- **課題 a**: エントリのうち、「Click the Inbox」を含む行から「I will point(973,157).」を含む行までを抜き出し、一字一句変えずに書き写してください。
+++
「お手」や「おかわり」をマスターするかも!? 金魚をどんぶりで育てる『どんぶり金魚の楽しみ方』
#本
金魚を飼うというと、大きな水槽にエアーポンプやろ過装置、照明の設置、水草を植えたり……と、なかなか面倒臭いイメージがある。ところが、そんな余計な器具を一切使わず、どんぶりと水で育てよう! という画期的な飼育方法を薦める1冊が『どんぶり金魚の楽しみ方』(池田書店)だ。
著者は、金魚博士の異名を持つ東京海洋大学長・岡本信明氏と、日本インターネット金魚愛好会副会長&日本らんちう協会常任理事を務める、金魚飼育歴40年の川田洋之助氏。その出会いは、東京海洋大学で開催された、普通の飼い主が形にとらわれない自慢の金魚を持ち寄る品評会「素人金魚名人戦」なるもので、川田氏は岡本氏が出陳した小さな金魚の“シロちゃん”に衝撃を受ける。涼しげで、ろくに水も入らないガラスの器の中で泳ぎ、近づくと、シロちゃんが遊んで遊んで~と顔をもたげ、愛嬌たっぷりで、会場のお客さんもメロメロだったという。
+++
- **課題 b**: 本文に名前が出てくる団体・組織をすべて挙げてください。
+++
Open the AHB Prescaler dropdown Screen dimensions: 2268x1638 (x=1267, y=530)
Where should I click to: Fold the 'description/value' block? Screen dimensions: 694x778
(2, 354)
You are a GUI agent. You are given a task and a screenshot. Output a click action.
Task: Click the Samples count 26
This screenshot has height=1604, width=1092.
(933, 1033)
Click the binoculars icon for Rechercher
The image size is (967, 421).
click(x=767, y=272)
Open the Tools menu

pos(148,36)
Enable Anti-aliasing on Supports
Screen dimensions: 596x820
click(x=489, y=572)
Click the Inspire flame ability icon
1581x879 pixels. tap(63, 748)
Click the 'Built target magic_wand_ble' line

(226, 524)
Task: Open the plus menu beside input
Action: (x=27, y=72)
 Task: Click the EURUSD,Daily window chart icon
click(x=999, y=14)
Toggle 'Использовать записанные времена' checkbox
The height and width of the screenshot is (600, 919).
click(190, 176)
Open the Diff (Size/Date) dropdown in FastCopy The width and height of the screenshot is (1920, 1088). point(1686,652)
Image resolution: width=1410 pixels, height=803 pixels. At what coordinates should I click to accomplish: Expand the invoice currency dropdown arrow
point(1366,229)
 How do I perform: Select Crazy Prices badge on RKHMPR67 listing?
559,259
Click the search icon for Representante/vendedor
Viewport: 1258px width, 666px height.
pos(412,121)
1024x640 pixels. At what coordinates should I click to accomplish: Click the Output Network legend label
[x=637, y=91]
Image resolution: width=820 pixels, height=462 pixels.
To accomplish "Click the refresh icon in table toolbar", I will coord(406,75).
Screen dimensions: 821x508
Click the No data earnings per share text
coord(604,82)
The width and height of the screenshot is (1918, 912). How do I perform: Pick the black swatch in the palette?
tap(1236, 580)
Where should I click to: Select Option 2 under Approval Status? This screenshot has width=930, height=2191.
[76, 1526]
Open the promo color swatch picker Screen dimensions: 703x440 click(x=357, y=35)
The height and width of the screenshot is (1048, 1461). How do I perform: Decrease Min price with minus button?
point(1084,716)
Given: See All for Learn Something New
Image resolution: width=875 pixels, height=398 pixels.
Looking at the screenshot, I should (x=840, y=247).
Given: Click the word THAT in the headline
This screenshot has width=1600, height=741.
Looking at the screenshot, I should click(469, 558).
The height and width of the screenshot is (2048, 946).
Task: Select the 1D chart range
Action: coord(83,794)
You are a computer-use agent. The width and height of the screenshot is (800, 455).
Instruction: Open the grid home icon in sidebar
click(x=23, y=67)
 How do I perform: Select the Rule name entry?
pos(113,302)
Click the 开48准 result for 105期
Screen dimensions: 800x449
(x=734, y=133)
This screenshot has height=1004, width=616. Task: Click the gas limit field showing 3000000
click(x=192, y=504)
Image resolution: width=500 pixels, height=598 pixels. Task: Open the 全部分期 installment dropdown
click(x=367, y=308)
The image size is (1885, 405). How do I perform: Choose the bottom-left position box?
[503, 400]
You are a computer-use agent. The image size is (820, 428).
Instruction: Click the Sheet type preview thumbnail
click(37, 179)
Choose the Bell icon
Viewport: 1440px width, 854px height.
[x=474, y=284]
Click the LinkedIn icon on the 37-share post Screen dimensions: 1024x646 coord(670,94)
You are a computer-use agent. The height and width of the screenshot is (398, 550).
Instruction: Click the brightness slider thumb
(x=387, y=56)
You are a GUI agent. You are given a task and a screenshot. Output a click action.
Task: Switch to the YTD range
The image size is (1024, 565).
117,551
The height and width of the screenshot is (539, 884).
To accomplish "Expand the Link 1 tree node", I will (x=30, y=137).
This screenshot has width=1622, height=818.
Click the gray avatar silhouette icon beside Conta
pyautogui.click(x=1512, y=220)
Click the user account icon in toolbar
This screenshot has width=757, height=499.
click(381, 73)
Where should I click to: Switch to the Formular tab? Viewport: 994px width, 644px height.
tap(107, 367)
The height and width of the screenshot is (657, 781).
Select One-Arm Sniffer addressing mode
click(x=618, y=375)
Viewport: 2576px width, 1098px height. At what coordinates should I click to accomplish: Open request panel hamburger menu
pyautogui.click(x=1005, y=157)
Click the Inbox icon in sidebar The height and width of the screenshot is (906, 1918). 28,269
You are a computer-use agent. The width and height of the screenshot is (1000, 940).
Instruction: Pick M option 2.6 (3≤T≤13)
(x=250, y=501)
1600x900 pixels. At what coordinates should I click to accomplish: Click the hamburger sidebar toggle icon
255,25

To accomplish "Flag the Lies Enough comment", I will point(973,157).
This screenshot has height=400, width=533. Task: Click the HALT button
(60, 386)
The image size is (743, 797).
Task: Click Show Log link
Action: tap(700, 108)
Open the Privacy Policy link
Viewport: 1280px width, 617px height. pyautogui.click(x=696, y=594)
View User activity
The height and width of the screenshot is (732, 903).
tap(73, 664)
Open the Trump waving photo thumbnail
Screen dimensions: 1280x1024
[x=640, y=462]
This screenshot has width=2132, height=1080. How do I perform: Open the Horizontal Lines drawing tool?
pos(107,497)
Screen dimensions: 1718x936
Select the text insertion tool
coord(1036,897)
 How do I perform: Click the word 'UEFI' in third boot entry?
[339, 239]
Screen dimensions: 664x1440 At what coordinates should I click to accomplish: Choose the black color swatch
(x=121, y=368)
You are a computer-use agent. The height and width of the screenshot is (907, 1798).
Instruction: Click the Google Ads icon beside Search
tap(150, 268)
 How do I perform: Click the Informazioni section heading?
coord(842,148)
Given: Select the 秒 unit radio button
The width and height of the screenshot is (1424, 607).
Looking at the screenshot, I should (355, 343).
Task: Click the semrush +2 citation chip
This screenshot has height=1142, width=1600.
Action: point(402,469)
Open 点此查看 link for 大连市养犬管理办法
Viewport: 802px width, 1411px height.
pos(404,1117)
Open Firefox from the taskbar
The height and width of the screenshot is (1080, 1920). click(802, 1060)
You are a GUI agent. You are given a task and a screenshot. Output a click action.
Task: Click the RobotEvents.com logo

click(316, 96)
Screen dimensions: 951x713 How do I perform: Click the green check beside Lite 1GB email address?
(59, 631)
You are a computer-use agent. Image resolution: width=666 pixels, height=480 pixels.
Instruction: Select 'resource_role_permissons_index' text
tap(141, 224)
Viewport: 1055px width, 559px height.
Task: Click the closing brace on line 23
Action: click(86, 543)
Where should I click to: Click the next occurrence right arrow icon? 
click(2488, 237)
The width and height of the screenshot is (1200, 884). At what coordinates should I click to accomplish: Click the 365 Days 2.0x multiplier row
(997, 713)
+++
- **模範解答 a**:
Click the Inbox icon in sidebar The height and width of the screenshot is (906, 1918). 28,269
You are a computer-use agent. The width and height of the screenshot is (1000, 940).
Instruction: Pick M option 2.6 (3≤T≤13)
(x=250, y=501)
1600x900 pixels. At what coordinates should I click to accomplish: Click the hamburger sidebar toggle icon
255,25

To accomplish "Flag the Lies Enough comment", I will point(973,157).

- **模範解答 b**:
池田書店
東京海洋大学
日本インターネット金魚愛好会
日本らんちう協会